As a Nanaimo businessman recovers in hospital from a gunshot wound, friends and neighbourhood association representatives decried the need for increased public safety at a gathering held on the site where the shooting occurred.
The press briefing Monday, March 13, organized by the Nanaimo Area Public Safety Association and Newcastle Community Association, followed a shooting Sunday, March 12, in the parking lot of the former White Spot restaurant on Terminal Avenue. The owner of an auto repair business and two friends went to a nearby entrenched homeless camp along the Millstone River to recover tools and other items allegedly stolen during a break-in.

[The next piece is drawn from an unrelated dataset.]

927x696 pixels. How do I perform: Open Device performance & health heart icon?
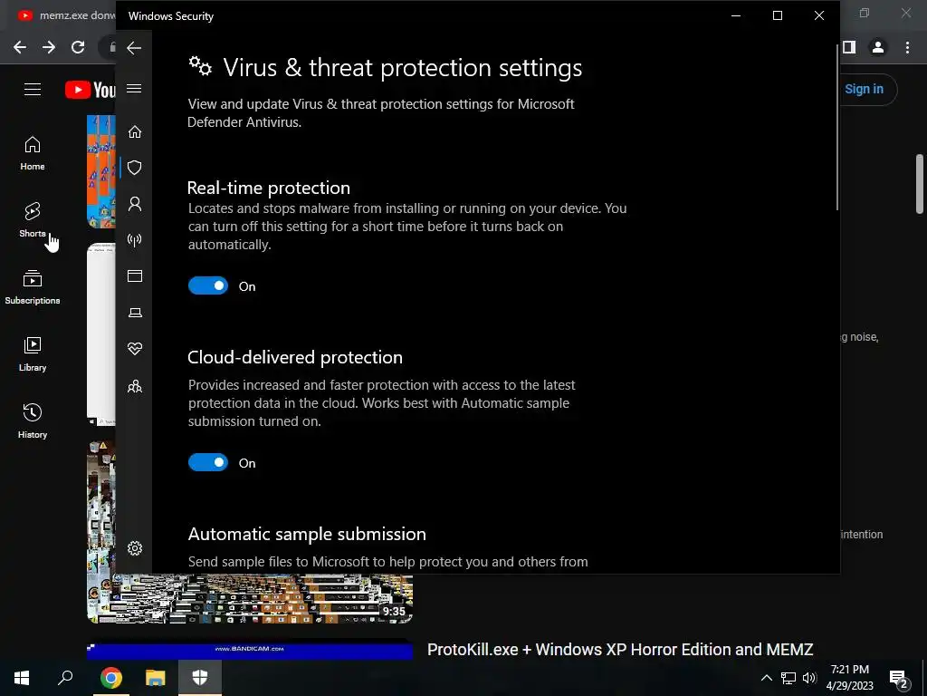(135, 349)
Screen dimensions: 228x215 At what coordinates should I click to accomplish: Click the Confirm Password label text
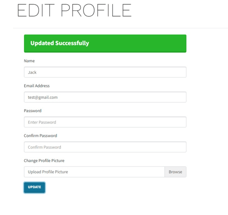pos(40,136)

The encounter between the party trying to recover the items and the camp residents – one of whom, allegedly, had a pellet gun and the other a .22-calibre rifle – sent one man to hospital with a bullet wound to the stomach. A second man also suffered what policed described as a serious injury.
“I think it’s a sad statement when a business owner has to go look for his stolen property because he knows that it won’t be recovered any other way and that he can’t afford to continue to replace items that are being stolen,” said Karen Kuwica, Newcastle Community Association president. “It’s happening to businesses all over Nanaimo.”
She said “it’s widely known” that theft under $5,000 is not prosecuted.
“Police have their hands tied and their resources are stretched. It’s pretty common for people in Nanaimo to recover their stolen property by reaching out to the community for help locating it,” she said. “Often stolen items are discarded [or] are posted online and people recover them. It’s just normal practice here.”
According to a rough estimation based on calculations made by her community association’s Block Watch group, theft in Nanaimo amounts to about $5 million per month and is not sustainable.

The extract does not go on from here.